One of the things I’ve come to appreciate with dyeing is that it’s never really a matter of picking a colour (be it a Pantone or some other reference) and pouring in dye to match. When designers do this (perfectly legitimately) we are passing on responsibility to a dyer, who will have to experiment with mixtures of different colours, fixing techniques, temperatures, and timings to match what’s been asked for. This usually also depends on the fabric to be dyed, and with garment dyeing on many other factors too: how the fabric has been woven, whether and how the items has been washed before dyeing, whether it’s lined, what the composition of the sewing threads is, and all sorts of other things. Dyes often go into the process appearing to be one colour and come out, like pottery glazes, a completely different one.



In On Construction First Design I wrote about my approach to product design. I apply the same principals to dyeing- rather than working from a desired end to a means of achieving it, I like to find an interesting means and see where it leads. Particularly with natural and historical dyes it can be quite unpredictable as to how a colour comes out, and it often varies quite quite a bit across different materials.

Even the synthetic Hadal dyes follow the same principal. The idea with these is to offer darker, more fade-resistant, colours which can’t be achieved with older dyes. I made up the name Hadal Blue in reference to the hadal zone in the oceans, below the midnight zone (midnight blue)- I wanted to achieve as dark a blue as possible, by pushing in as much dyestuff as possible, without any lighteners.
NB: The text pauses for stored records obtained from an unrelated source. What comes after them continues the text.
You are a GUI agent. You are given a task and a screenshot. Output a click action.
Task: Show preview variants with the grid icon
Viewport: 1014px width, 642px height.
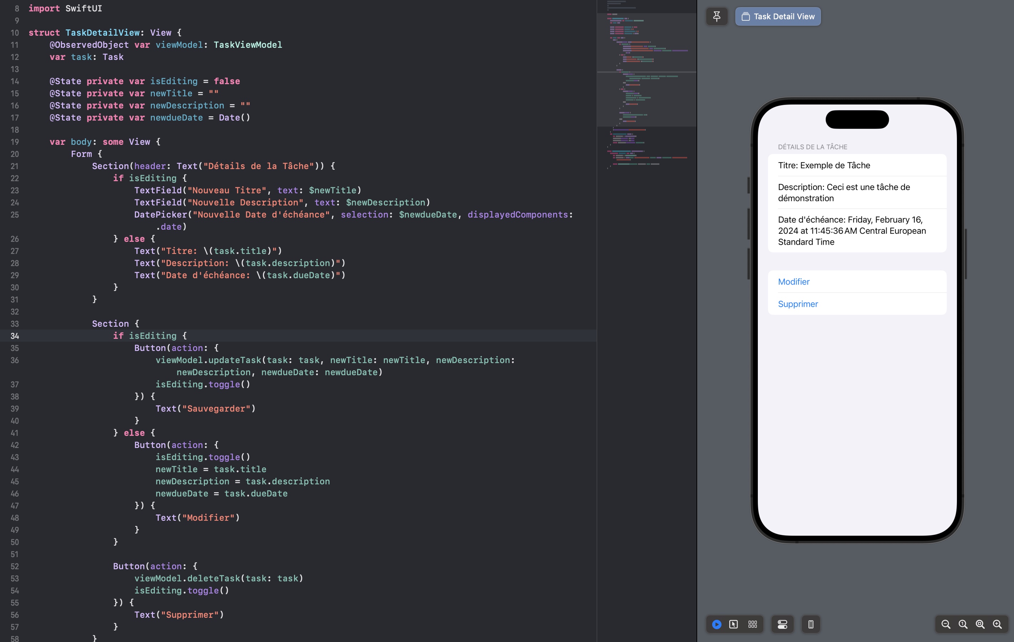(752, 624)
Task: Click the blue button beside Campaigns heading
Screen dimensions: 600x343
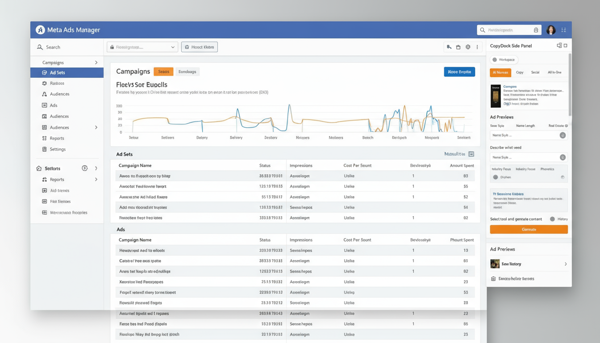Action: (x=459, y=72)
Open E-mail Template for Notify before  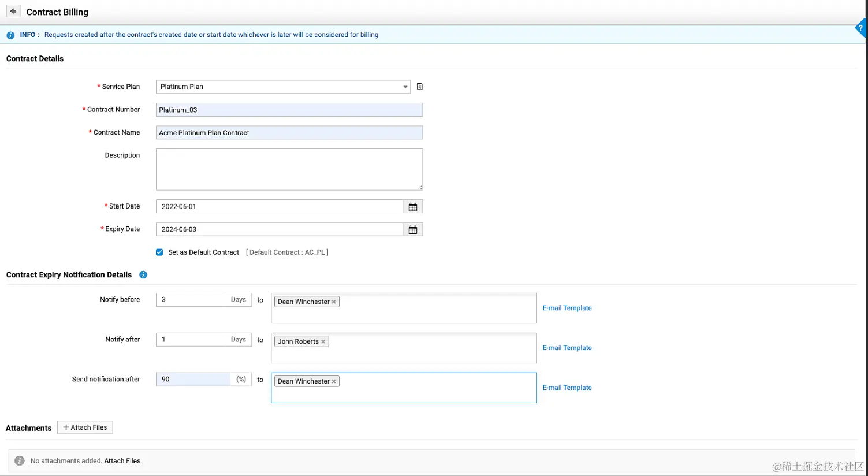pyautogui.click(x=567, y=308)
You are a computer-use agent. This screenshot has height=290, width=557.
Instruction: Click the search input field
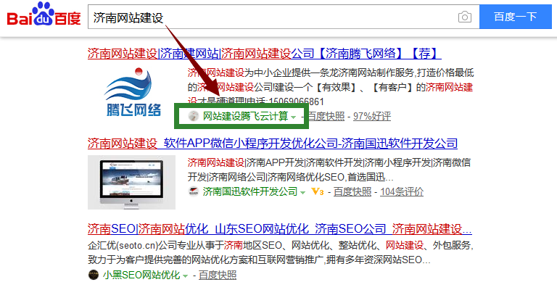point(268,17)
The colour itself varies depending on the material and type of garment, however. A soft and highly textured Fine Beekeeper’s Cloth shirt (above) turns a much darker blue than a smoother, more tightly woven, and fully lined Beekeeper’s Calico jacket (left).

The nicest thing about dyes for me, however, particularly natural garment dyes, are the irregularities that show up during dyeing, and the terrific potential to show use and age as they wear off. Nowhere is this more celebrated than in indigo denim, but I’ve written about that in On Lost Jeans so I’ll finish with a one-off piece: it’s a Type 441 Compass Pocket Shirt cut from ecru curtain lining (a tightly woven cotton satin) and dyed with turmeric.

This was the first piece dyed with for Spring/Summer 2022 and it was hung on a rail in a showroom in Tokyo for a few weeks, during wholesale stockist appointments. The rail was quite near a window looking out onto the street, and over a few weeks in the summer the bright tropical yellow faded to a much softer creamy cowslip colour where it was exposed to the sun. The inside of the shirt, and various parts that were folded away from the light, retain the original shade, with soft undulating fades between the different parts. It’s quite hard to capture in photos (natural dyes often are), but it’s a really lovely piece, which will continue to fade and adapt as it’s worn. This faded shirt has now gone to a new home, but turmeric fades particularly nicely, so bright newly turmeric-dyed garments will quickly take on the same character.